*** Opening DATA EXTRACT ***
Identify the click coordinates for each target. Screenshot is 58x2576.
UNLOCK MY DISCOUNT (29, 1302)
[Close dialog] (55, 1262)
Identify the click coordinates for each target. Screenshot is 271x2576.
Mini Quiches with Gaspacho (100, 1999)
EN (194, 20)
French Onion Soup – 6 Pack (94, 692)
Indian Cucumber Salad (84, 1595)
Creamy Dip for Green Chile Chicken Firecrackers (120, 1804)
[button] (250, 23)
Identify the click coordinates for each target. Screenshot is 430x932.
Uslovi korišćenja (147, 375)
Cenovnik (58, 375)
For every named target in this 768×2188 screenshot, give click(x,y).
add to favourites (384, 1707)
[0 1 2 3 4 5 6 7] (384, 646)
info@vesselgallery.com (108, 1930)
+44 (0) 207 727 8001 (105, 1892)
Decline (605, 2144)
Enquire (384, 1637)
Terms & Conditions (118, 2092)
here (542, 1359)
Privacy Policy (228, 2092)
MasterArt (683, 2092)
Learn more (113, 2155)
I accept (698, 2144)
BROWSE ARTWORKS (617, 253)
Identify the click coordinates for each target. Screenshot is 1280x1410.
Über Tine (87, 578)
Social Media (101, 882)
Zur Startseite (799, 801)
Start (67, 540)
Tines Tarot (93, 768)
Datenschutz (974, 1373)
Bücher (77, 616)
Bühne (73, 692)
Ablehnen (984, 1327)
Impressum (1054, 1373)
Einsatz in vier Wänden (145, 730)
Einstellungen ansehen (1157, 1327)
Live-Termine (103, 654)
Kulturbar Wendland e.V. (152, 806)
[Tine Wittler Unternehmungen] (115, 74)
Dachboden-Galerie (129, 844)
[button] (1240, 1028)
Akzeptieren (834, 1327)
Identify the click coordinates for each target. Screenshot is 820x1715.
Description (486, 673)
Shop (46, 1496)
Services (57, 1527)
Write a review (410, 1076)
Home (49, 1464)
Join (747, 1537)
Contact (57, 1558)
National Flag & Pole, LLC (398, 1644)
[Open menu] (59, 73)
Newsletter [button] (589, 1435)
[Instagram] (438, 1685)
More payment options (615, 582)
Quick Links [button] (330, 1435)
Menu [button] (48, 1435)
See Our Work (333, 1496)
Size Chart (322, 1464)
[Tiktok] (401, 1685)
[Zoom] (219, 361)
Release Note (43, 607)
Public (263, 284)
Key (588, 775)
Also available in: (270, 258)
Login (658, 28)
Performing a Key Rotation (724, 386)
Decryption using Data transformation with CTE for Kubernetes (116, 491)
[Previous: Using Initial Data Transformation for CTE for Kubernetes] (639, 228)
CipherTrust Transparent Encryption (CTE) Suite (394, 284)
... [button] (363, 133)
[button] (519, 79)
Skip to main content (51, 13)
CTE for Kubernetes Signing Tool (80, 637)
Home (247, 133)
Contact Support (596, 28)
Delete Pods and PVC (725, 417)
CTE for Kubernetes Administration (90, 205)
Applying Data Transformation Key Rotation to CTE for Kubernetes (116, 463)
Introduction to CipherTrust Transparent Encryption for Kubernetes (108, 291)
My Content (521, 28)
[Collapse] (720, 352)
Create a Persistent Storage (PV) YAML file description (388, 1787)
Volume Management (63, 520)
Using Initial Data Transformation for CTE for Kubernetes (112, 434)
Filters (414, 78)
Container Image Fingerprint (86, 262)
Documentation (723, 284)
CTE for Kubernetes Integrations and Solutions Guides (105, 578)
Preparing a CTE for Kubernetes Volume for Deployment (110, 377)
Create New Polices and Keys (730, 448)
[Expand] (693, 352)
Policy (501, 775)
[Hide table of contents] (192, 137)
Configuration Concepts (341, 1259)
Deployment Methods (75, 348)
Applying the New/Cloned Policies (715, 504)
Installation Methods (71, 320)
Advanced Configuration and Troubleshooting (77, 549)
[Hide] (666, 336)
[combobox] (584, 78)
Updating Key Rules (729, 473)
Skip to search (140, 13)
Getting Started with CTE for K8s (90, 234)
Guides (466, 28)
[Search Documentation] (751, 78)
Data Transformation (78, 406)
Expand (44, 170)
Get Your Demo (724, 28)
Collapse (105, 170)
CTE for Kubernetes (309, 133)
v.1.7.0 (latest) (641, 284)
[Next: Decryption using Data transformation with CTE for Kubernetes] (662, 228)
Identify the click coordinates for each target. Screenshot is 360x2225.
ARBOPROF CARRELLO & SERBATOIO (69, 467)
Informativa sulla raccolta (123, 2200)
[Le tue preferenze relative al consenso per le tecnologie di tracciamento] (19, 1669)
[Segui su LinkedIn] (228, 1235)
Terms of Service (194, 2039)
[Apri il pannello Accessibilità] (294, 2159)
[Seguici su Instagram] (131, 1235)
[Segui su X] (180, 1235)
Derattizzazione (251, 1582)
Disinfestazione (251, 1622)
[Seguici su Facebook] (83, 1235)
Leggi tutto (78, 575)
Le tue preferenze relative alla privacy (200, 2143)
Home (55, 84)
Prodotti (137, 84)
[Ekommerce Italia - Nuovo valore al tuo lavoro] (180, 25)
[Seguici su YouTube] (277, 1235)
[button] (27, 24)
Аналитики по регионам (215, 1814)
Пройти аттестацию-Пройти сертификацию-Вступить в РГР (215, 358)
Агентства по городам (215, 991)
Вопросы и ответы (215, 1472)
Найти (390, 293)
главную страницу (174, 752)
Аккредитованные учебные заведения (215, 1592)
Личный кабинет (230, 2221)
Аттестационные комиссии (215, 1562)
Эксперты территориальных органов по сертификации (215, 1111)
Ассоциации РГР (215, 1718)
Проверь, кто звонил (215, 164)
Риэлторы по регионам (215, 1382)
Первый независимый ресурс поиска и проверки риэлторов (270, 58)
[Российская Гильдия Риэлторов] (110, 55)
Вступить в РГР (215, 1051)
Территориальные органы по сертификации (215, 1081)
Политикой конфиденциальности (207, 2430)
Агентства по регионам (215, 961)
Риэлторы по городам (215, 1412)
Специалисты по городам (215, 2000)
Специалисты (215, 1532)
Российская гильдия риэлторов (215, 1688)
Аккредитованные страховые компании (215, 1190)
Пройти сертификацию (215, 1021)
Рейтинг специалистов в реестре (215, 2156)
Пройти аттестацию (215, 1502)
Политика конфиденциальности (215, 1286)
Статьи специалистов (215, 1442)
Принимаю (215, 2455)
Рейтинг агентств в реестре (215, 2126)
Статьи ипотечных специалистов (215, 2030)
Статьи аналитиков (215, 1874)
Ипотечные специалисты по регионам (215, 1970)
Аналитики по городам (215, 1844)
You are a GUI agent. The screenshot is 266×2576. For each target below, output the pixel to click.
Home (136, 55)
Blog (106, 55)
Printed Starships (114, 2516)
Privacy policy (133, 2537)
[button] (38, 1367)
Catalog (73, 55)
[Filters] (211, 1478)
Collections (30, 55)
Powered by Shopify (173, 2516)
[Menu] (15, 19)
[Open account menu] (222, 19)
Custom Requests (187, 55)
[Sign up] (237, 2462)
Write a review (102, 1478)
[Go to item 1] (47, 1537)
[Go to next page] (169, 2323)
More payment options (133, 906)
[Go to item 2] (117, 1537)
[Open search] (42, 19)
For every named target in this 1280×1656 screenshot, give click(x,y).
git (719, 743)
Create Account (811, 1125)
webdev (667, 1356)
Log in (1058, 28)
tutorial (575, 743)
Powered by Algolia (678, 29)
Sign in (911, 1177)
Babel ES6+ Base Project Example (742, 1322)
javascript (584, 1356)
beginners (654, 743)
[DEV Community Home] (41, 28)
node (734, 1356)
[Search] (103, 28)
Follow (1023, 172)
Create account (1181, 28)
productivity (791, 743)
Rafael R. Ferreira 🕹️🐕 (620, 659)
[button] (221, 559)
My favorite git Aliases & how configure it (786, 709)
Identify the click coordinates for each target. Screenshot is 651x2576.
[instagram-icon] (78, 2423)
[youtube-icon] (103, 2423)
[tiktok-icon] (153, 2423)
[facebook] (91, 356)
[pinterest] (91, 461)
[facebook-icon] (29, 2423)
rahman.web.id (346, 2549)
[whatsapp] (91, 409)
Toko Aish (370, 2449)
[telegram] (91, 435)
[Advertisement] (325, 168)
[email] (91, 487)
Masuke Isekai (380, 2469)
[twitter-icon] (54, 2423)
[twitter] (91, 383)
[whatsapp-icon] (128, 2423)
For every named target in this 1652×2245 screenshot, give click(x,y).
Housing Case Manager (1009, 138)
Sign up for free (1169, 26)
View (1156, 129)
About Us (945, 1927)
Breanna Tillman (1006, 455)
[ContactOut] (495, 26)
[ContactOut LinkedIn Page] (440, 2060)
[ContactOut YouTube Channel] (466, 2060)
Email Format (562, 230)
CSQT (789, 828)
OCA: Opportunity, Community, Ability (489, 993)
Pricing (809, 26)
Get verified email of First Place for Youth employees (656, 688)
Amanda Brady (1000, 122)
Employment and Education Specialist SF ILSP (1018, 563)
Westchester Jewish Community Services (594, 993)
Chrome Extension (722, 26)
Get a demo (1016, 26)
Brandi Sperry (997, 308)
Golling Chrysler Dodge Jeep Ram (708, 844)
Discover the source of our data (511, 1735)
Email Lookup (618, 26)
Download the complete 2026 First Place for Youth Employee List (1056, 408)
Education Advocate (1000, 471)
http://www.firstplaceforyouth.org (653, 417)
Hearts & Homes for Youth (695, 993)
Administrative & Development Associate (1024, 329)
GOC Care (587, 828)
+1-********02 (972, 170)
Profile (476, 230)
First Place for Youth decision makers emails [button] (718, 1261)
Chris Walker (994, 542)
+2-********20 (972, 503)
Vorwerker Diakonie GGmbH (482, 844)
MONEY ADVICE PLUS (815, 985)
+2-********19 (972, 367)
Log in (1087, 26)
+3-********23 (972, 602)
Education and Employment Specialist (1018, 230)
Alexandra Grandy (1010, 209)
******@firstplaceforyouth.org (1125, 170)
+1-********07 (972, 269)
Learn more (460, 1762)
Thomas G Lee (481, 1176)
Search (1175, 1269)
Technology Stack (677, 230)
*** Closing DATA EXTRACT ***
TASK GOAL:
Starting from the line with "Log in (1087, 26)" and ending with the final line of the data, quote every line exactly, both ends included.

RESPONSE FOR THIS EXERCISE:
Log in (1087, 26)
+3-********23 (972, 602)
Education and Employment Specialist (1018, 230)
Alexandra Grandy (1010, 209)
******@firstplaceforyouth.org (1125, 170)
+1-********07 (972, 269)
Learn more (460, 1762)
Thomas G Lee (481, 1176)
Search (1175, 1269)
Technology Stack (677, 230)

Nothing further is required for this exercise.